2. **Pre-Commit Validation** (O(1) instant check):
   - Reads cached metrics from `.pmat-metrics/`
   - Validates against thresholds in `.pmat-metrics.toml`
   - **Blocks commit** if thresholds exceeded (MEAN mode)
   - Entire validation completes in <30ms

### Thresholds (MEAN Mode)

From `.pmat-metrics.toml`:
- **lint**: ≤30s (30,000ms)
- **test-fast**: ≤5min (300,000ms)
- **coverage**: ≤10min (600,000ms)
- **binary size**: ≤50MB (50,000,000 bytes)
- **dependencies**: ≤3,000 (default feature set)
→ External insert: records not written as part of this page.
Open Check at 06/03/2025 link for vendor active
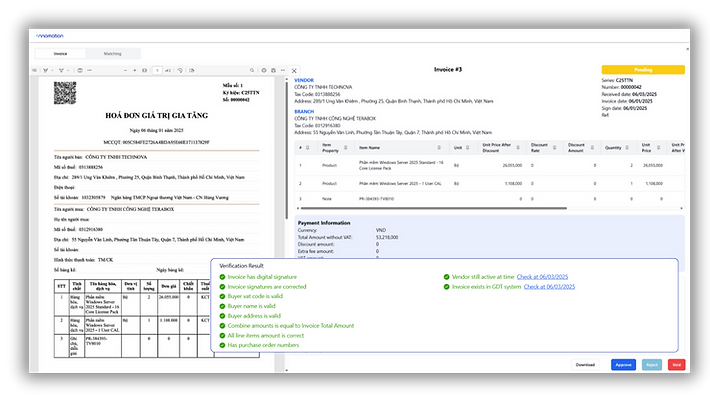 click(542, 277)
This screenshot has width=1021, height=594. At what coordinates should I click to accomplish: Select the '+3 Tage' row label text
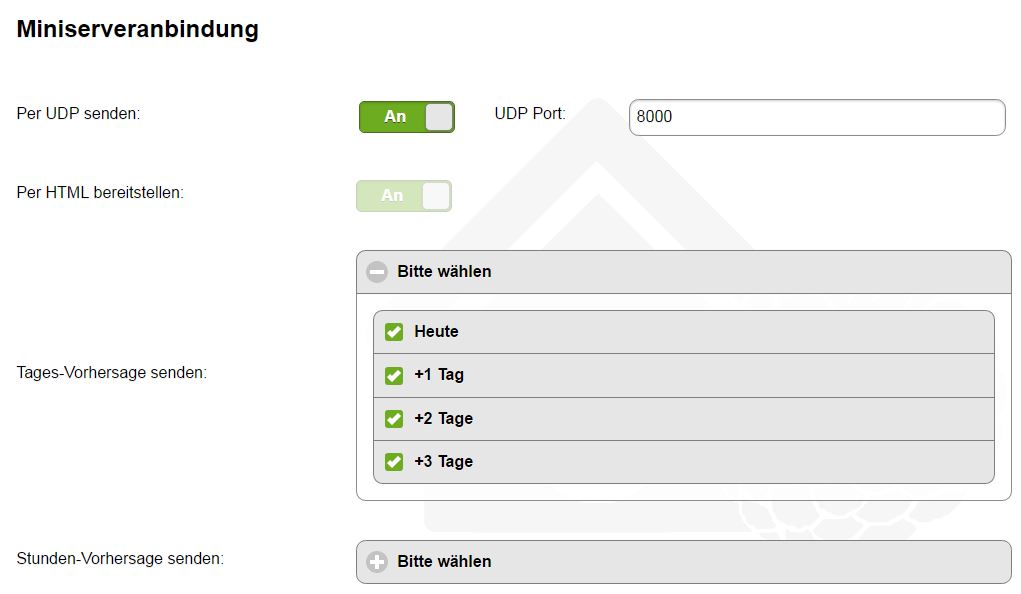click(443, 462)
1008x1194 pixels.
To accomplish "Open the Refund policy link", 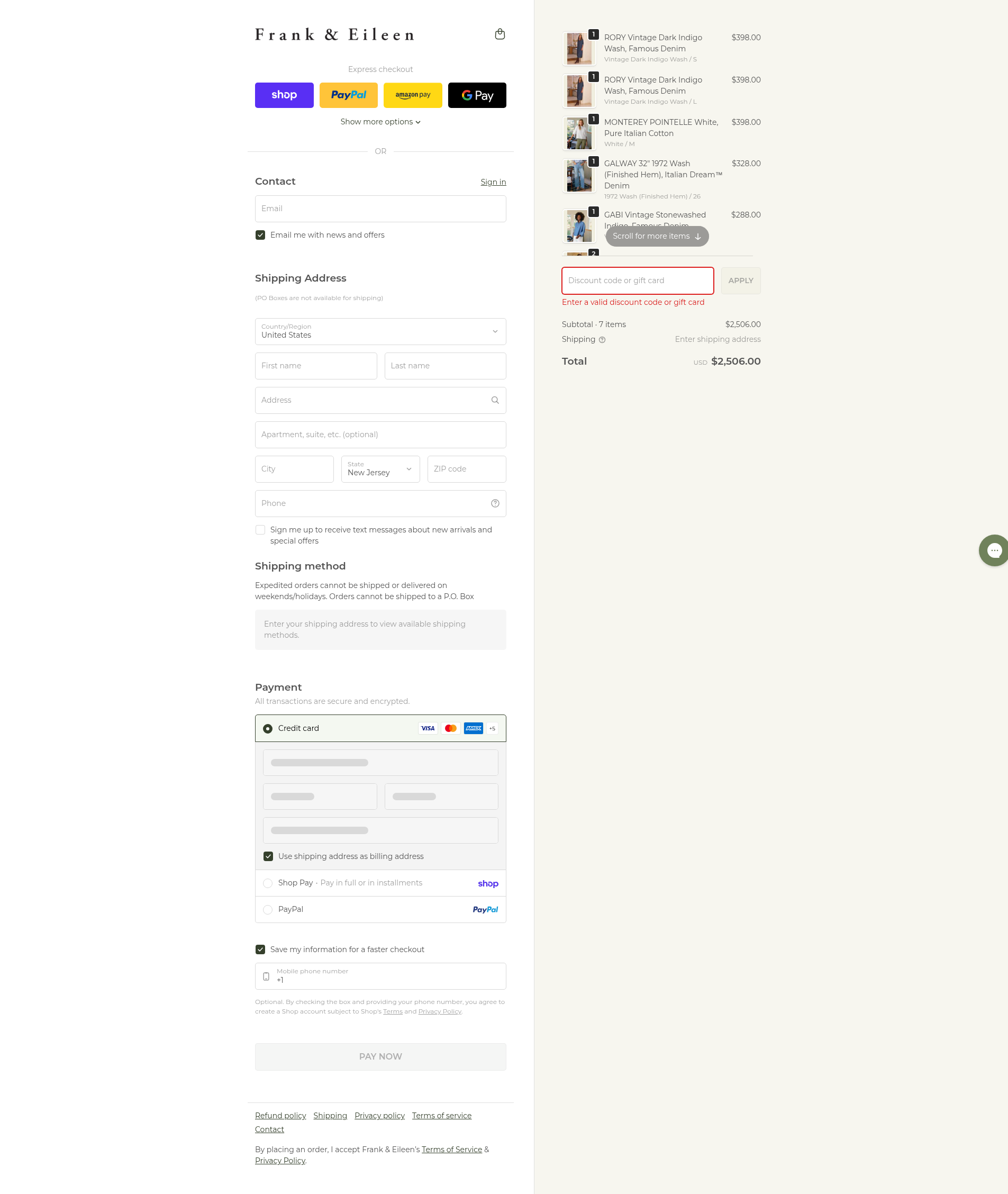I will [280, 1115].
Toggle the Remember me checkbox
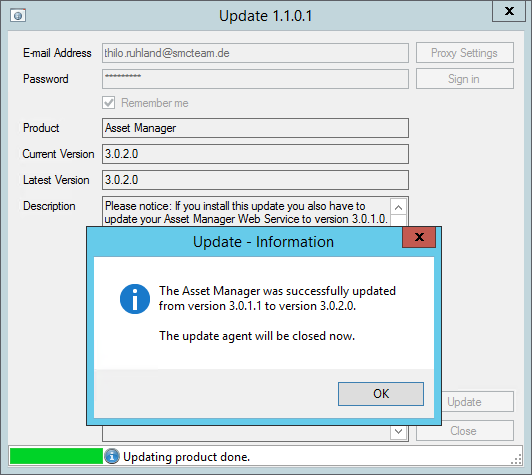532x475 pixels. click(109, 102)
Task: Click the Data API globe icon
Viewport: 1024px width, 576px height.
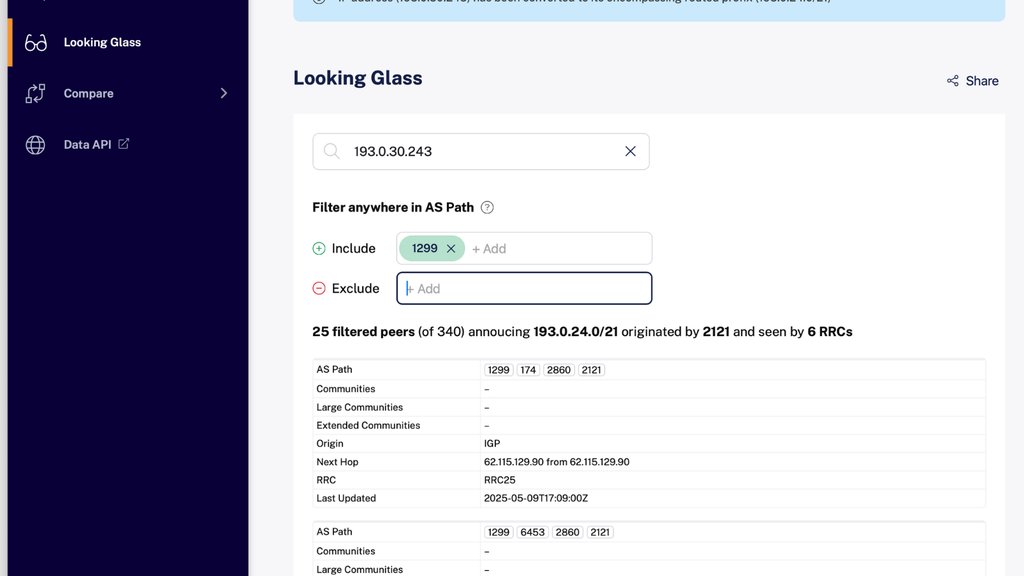Action: (36, 145)
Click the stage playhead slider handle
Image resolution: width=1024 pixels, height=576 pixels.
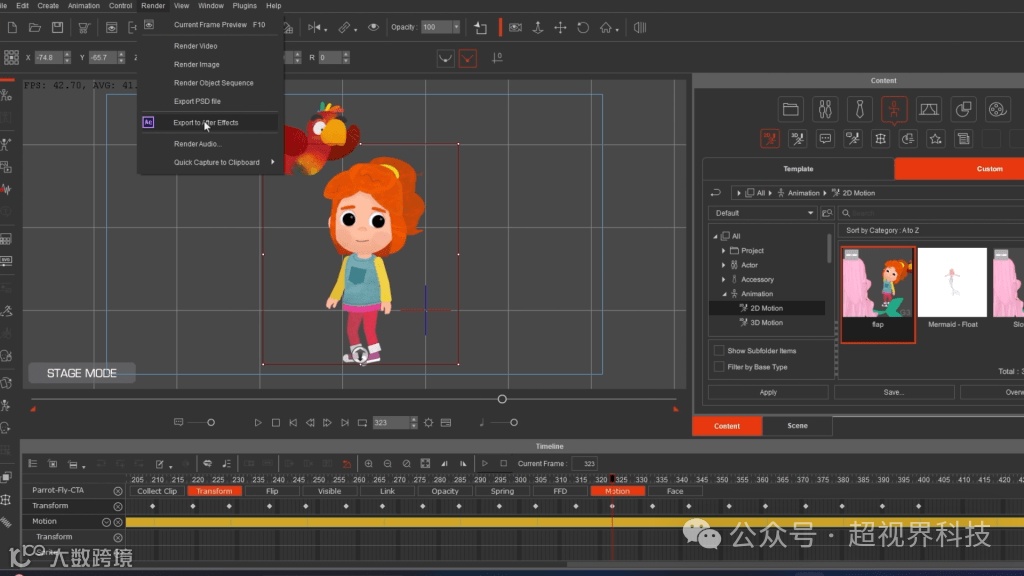click(502, 399)
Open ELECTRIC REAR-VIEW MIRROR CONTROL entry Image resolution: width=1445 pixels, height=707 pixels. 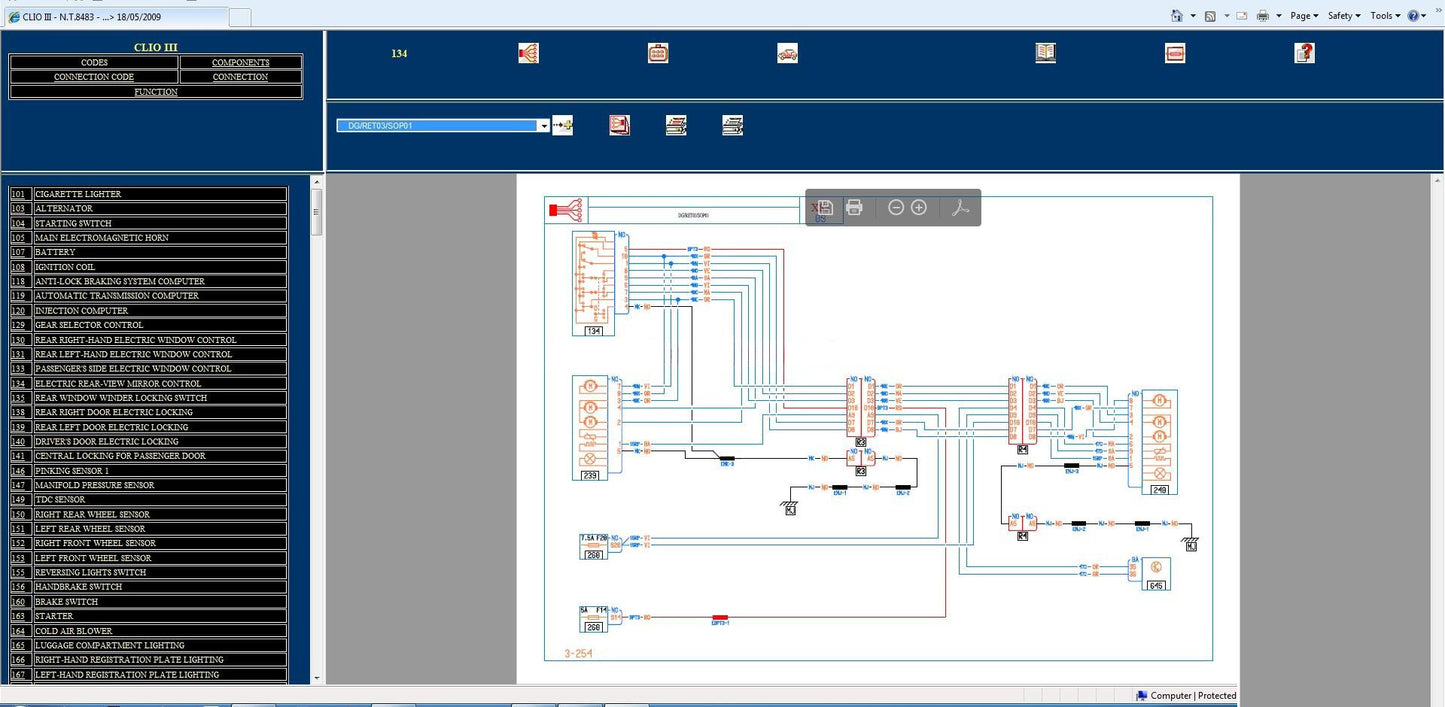point(118,383)
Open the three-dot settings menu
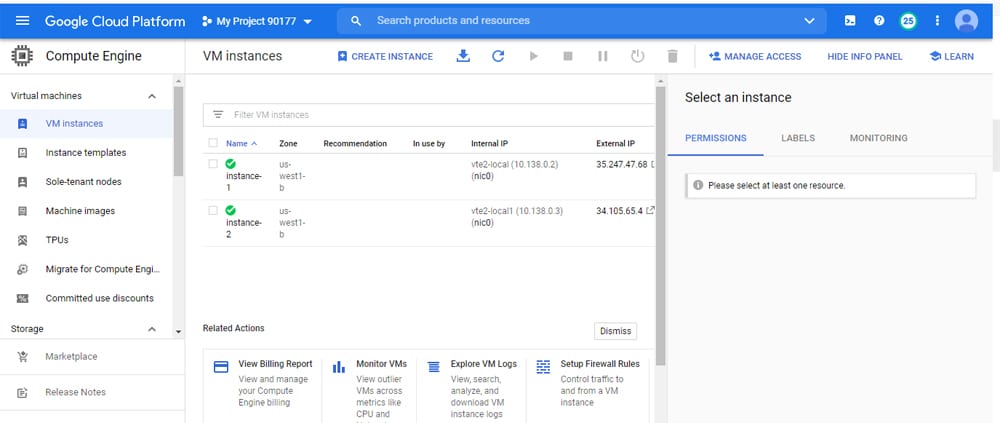Image resolution: width=1000 pixels, height=423 pixels. click(937, 20)
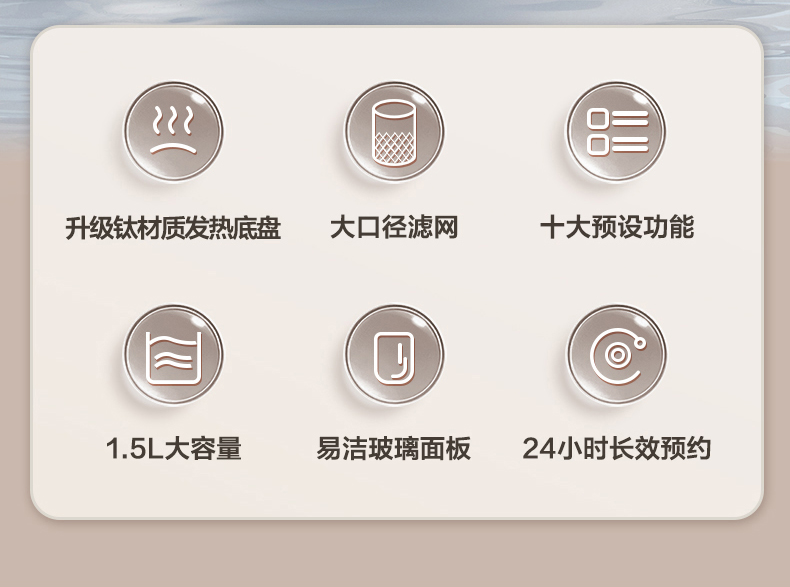This screenshot has height=587, width=790.
Task: Select the 1.5L大容量 caption
Action: [x=173, y=448]
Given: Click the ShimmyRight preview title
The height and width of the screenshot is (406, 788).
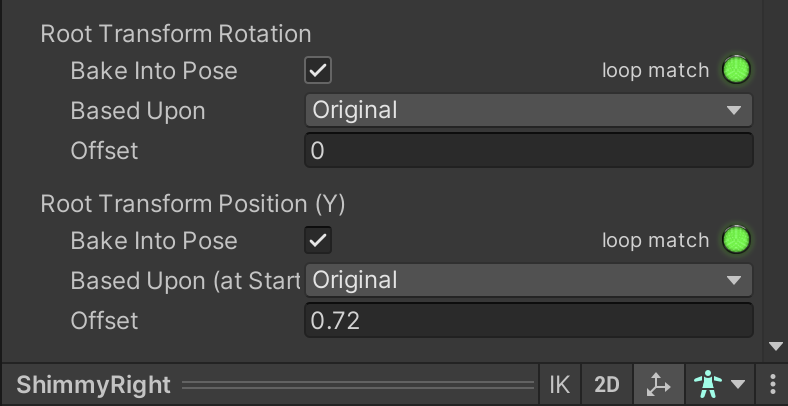Looking at the screenshot, I should coord(94,385).
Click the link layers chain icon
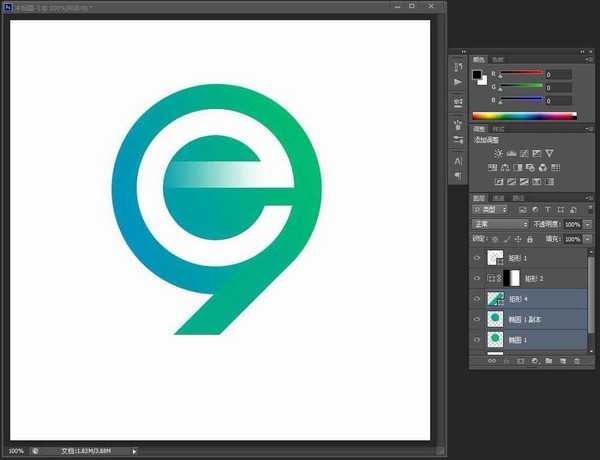Viewport: 600px width, 460px height. [491, 360]
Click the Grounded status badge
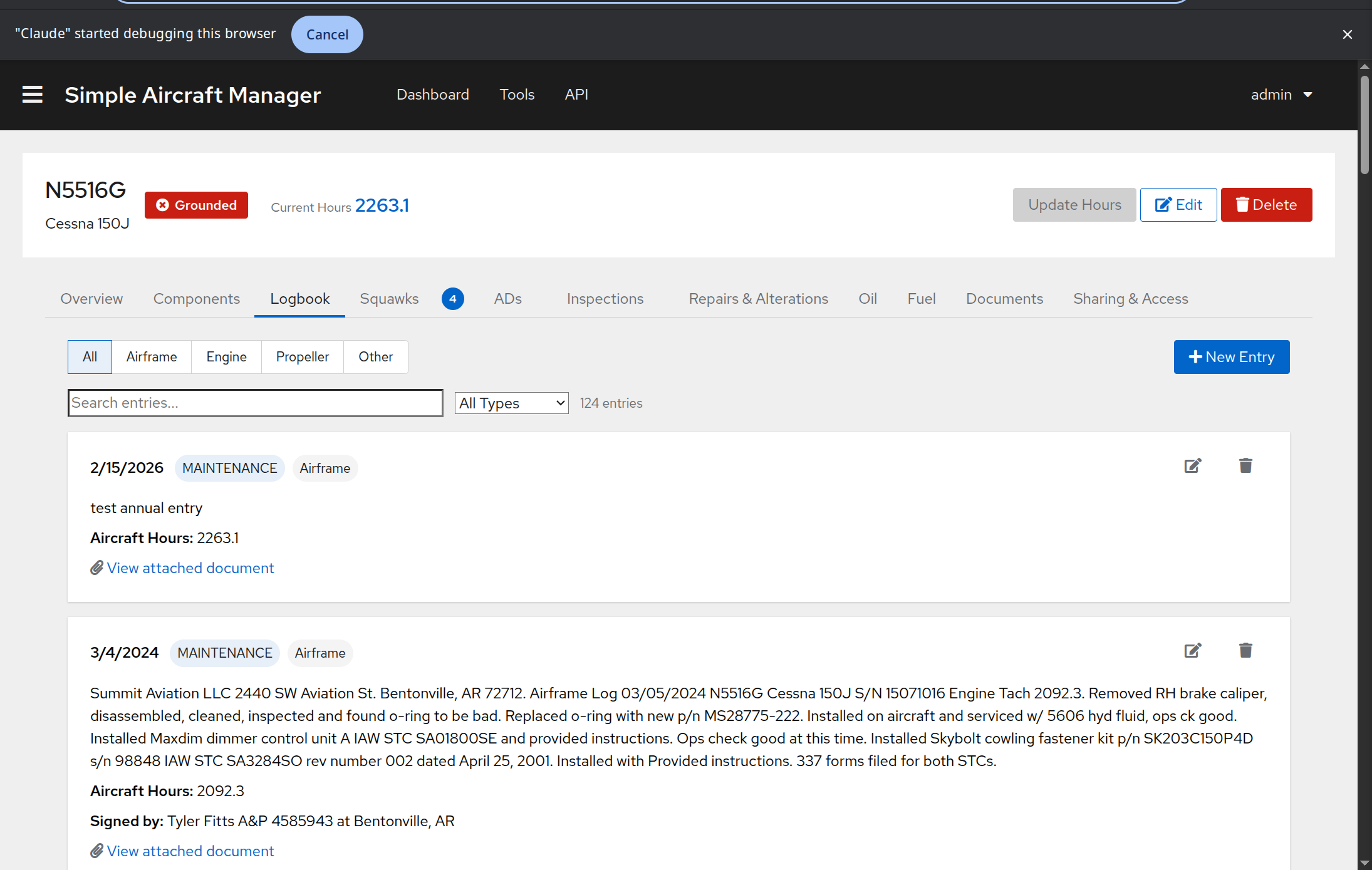 [x=196, y=205]
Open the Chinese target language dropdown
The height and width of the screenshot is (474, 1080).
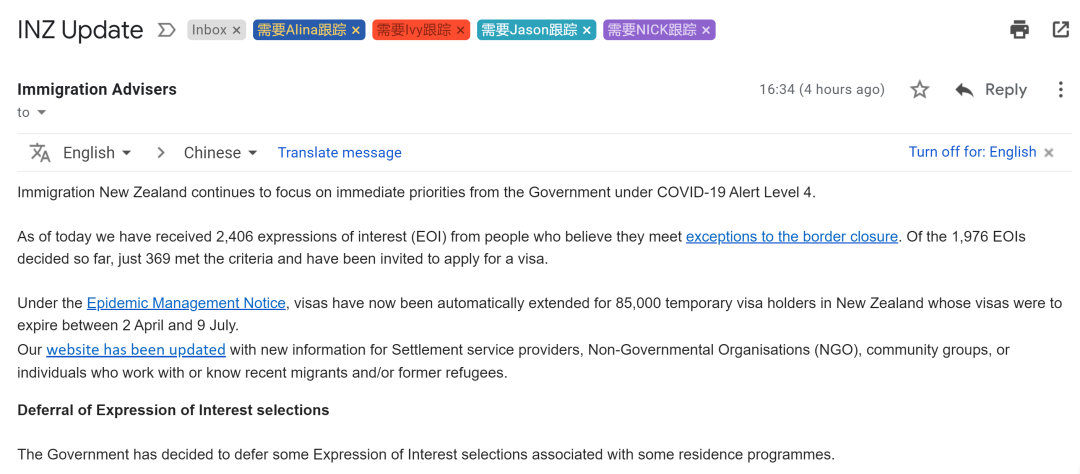[220, 153]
**Staleness**: Metrics older than 7 days trigger warnings

**Benefits**: Pre-commit <30ms (vs 12-24min), Toyota Way Jidoka/Andon Cord enforcement, team savings 2-20hrs/day. Emergency bypass: `git commit --no-verify`. Troubleshooting: Run `make lint/test-fast` to populate cache.

---

## CRITICAL: Documentation Accuracy Enforcement (Zero Hallucinations)

**MANDATORY FOR README.md, CLAUDE.md, GEMINI.md, AGENT.md:**

All AI agent instruction files must be verified against the actual codebase to prevent hallucinations, broken references, and 404 errors.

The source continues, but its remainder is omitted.